La cantilena è la stessa che abbiamo sentito persino sul vaccino contro il cancro dell’utero, sia nella sua forma tetravalente che bivalente. La scusa erano i protocolli, le reazioni collaterali, i rischi. Quelli che sono presenti in tutte le casistiche dei farmaci, persino dei banali antidolorifici. La ragione sostanziale era il timore che il vaccino potesse deresponsabilizzare e indurre le adolescenti, le candidate migliori, ad avere una normale e consueta vita sessuale. Potremmo chiamarlo il serio e il vecchio male di tutta la farmacia allopatica. L’ospedale pubblico sarà garante massimo su questa linea.
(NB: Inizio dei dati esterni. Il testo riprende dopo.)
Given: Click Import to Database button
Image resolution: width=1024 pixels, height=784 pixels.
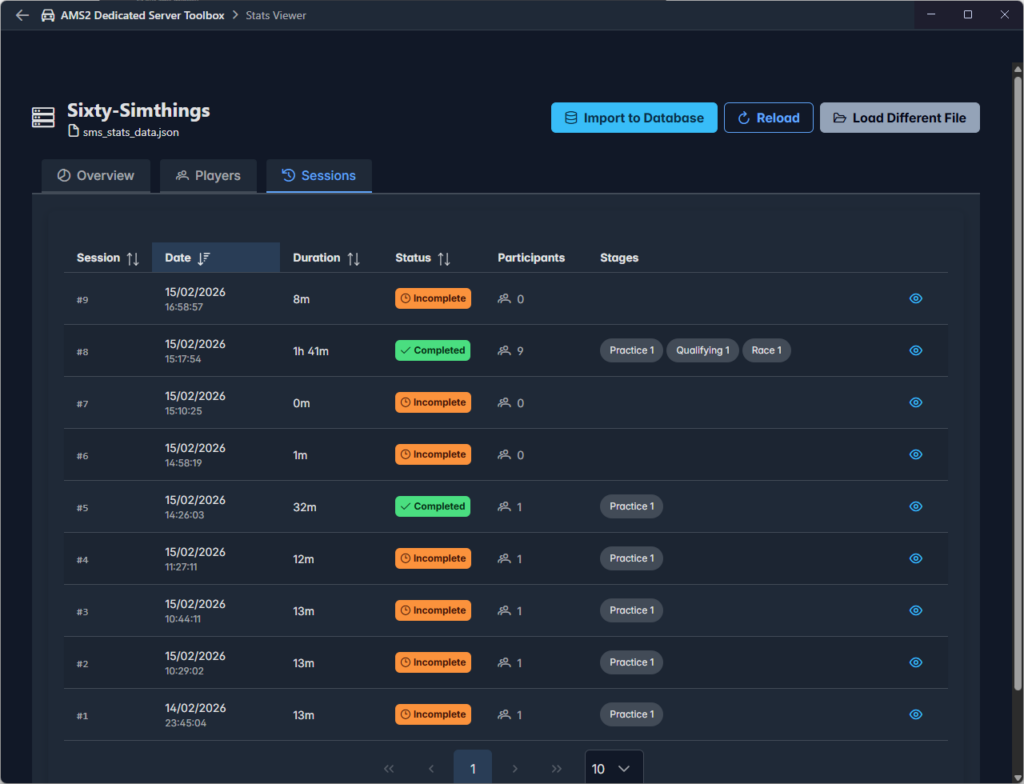Looking at the screenshot, I should point(634,118).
Vorremo scandalosamente osare di più. Ci piacerebbe pensare ad uno Stato davvero laico, nel quale negli ospedali pubblici fosse rispettata talmente in toto la legge e i diritti contemplati da mettere al bando le restrizioni penalizzanti, de facto dovute alla presenza degli obiettori di coscienza. Obiezione che dovrebbe diventare talmente legittima e riconosciuta da mettere i medici e farmacisti obiettori nelle condizioni di andare a lavorare in strutture religiose e non più negli ospedali della Repubblica Italiana o nelle farmacie comunali. Obiezione che rende le donne cittadine di serie B, meno tutelate e meno riconosciute da un diritto che, ancora una volta, parla a tutti ma intende maschi, penalizzando la libertà delle sole donne.

Quanto alla scelta e alla responsabilità che la governa, il vero nervo scoperto dell’affanno veterodemocritiano, non c’è garanzia che lo Stato possa istituire per legge un’assicurazione su un tema che è rigorosamente privato. Bisogna rassegnarsi. Sarà sovrano l’esercizio di responsabilità di ogni singola donna.

L’attacco alla RU486 è un attacco volgare ed ignorante all’aborto e va denunciato per quello che è. Se questa pillola consentirà alle donne di interrompere una gravidanza prima di arrivare alla 194, questo non genererà automaticamente una facilitazione emotiva e di pensiero alla scelta di non diventare madri. Chi pensa questo riduce la maternità all’essere gravida. Un dato sconfessato dal patrimonio culturale del pensiero delle donne e da un conseguente riscatto sociale che questo Paese, vecchio e troppo padre, non ha ancora perdonato.